Arguing Change of Control

So, in market value as in assets, AMD isn’t likely to be found undergoing a change of control for the purposes of Section of their x86 licensing deal with Intel. Again, the x86 license has many blacked out areas, we made many assumptions, used numbers that were probably developed with lots of assumptions, and we’re not lawyers. We also applied certain simplifications, such as ignoring executive stock, option, and warrant packages, since they would not have had a large enough impact to reach the one-third threshold.

The next article discusses if AMD’s x86 license will apply to TFC, at least in so far as AMD’s own chips are concerned, or if Intel can argue TFC is a third party.

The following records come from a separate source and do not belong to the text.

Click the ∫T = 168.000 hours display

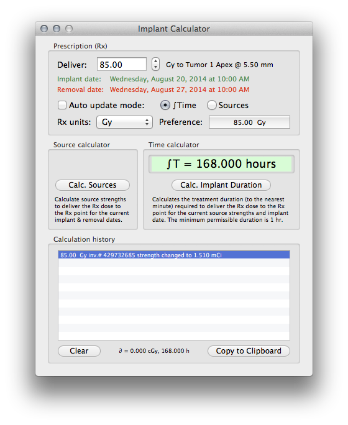click(x=221, y=164)
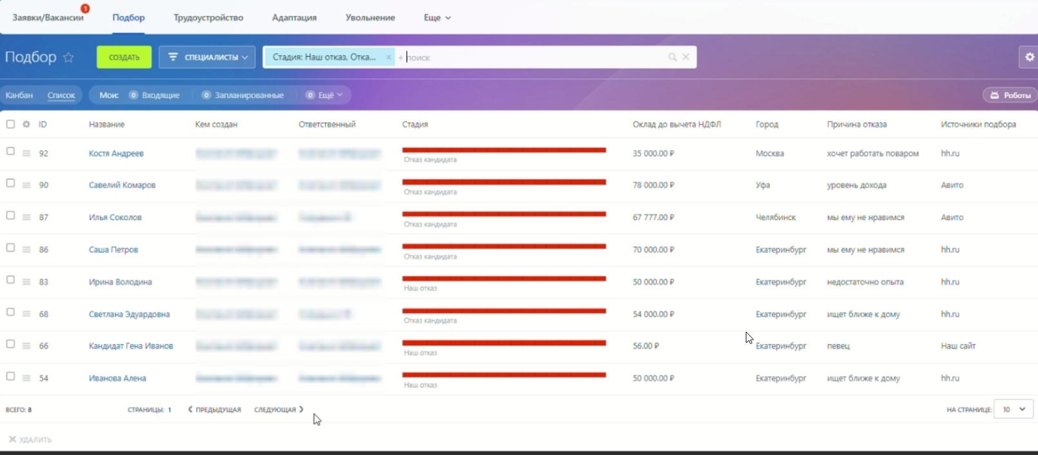1038x455 pixels.
Task: Switch to the Трудоустройство tab
Action: [208, 17]
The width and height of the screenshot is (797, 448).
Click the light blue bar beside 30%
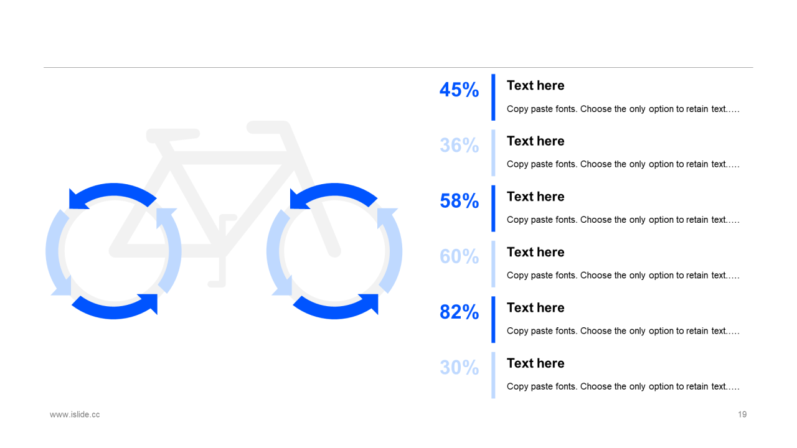point(493,375)
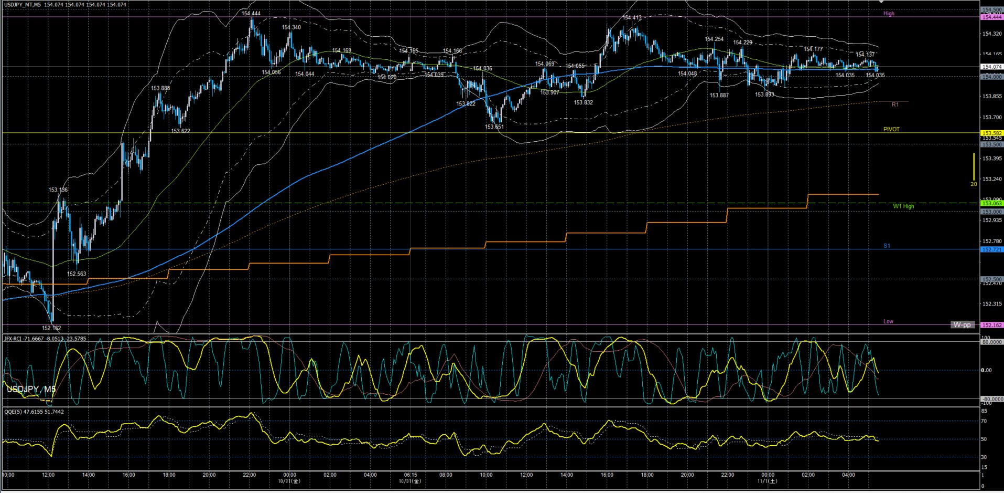
Task: Select the yellow 153.582 pivot price tag
Action: [x=991, y=133]
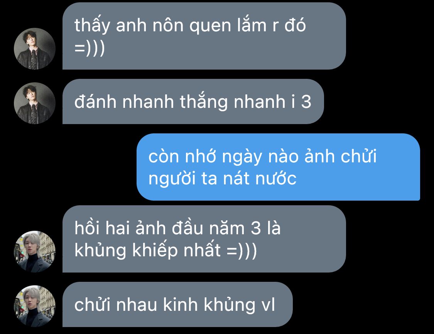Select the "hồi hai ảnh đầu năm 3" bubble
Screen dimensions: 434x334
point(204,239)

This post is part of the series: CFIUS, ESD, and Possibly Even Intel Have a Say in AMD Spinning Off Its Manufacturing Business

With numerous approvals needed from investors and regulators, and possible legal issues tied to the x86/x86-64 cross-license agreement with Intel, AMD’s spin-off plans to create The Foundry Company need more than a rubber stamp. Who is for it, who doesn’t mind, about whom we aren’t sure, and why?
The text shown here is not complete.